Je n'ai pas pu accompagner Kale pour la fin de cette histoire avec les Oubliés, pour des raisons de sécurité évidentes et aussi parce que Tade a considéré qu'il pouvait gérer. Mais je ne suis pas tranquille.
J'ai donné toutes les infos que j'avais sur le chef de mon ancien clan, si tant est qu'il n'ait pas changé entre-temps. Il va avoir énormément de mal à l'approcher et encore plus seul. Il va devoir se battre et j'ai peur que l'issue ne soit pas à son avantage.

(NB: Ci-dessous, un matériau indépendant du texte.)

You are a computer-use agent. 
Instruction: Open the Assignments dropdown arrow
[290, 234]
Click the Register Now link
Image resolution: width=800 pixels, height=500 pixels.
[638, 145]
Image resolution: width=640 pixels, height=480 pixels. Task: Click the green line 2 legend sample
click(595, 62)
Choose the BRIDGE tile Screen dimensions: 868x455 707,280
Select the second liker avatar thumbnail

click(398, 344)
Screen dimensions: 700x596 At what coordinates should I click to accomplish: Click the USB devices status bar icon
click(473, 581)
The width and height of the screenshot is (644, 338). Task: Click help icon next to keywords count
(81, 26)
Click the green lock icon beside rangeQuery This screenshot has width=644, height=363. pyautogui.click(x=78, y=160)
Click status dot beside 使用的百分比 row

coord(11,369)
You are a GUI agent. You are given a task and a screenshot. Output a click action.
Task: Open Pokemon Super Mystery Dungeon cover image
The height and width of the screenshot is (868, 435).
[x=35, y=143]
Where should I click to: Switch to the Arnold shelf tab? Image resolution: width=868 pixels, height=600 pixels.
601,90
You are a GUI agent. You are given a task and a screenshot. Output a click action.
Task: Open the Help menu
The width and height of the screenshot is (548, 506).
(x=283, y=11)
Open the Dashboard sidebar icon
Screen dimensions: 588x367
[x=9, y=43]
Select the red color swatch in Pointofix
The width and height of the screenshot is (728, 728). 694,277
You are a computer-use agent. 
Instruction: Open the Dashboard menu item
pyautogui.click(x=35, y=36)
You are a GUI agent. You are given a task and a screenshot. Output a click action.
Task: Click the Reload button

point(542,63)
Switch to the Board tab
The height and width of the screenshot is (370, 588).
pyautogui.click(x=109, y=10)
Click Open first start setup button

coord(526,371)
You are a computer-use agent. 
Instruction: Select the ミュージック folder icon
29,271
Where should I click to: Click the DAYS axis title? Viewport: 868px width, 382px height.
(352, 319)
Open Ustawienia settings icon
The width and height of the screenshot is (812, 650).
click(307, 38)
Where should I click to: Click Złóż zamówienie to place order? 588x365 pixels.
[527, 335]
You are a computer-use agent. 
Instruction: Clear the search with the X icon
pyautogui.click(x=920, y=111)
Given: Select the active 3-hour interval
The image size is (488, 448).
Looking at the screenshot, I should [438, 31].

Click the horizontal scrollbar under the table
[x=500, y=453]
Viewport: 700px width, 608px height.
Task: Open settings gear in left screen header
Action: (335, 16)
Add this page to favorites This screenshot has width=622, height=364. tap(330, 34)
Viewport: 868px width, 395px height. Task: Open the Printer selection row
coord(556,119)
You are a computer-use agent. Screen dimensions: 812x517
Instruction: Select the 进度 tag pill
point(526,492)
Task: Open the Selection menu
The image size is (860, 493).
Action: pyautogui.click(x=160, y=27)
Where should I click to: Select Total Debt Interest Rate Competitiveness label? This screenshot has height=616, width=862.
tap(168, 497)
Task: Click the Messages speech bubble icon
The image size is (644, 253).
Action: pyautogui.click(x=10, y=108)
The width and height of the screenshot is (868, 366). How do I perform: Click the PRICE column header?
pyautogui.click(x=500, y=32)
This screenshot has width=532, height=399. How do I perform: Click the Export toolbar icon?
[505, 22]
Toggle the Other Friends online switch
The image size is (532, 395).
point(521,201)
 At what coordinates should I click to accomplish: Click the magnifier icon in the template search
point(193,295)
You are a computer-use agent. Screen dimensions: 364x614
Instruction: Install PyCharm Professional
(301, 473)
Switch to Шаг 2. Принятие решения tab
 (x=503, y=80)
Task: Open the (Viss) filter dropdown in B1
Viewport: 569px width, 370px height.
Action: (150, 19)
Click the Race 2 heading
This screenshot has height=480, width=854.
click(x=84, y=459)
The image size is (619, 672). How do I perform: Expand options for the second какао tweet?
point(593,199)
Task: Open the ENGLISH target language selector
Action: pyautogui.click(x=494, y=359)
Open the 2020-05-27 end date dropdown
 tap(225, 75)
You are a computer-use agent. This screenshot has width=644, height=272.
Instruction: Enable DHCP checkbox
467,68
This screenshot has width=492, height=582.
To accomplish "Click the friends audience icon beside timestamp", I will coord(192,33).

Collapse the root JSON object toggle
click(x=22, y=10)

Quant à moi, je suis en planque près du QG des Pharmacos. Il paraît que plusieurs personnes se sont fait dépouiller en s'y rendant. Ce qui a mon avis n'a rien d'étonnant ni d'inhabituel. Les gens qui y vont sont vulnérables et ont du cash, c'est la façon la moins risquée de voler de l'argent. Mais j'obéis. Après tout, j'aurais été bien emmerdé si c'était moi transportant Jun qui avait eu des problèmes. Tade a qualifié ma mission de « rappel à l'ordre ».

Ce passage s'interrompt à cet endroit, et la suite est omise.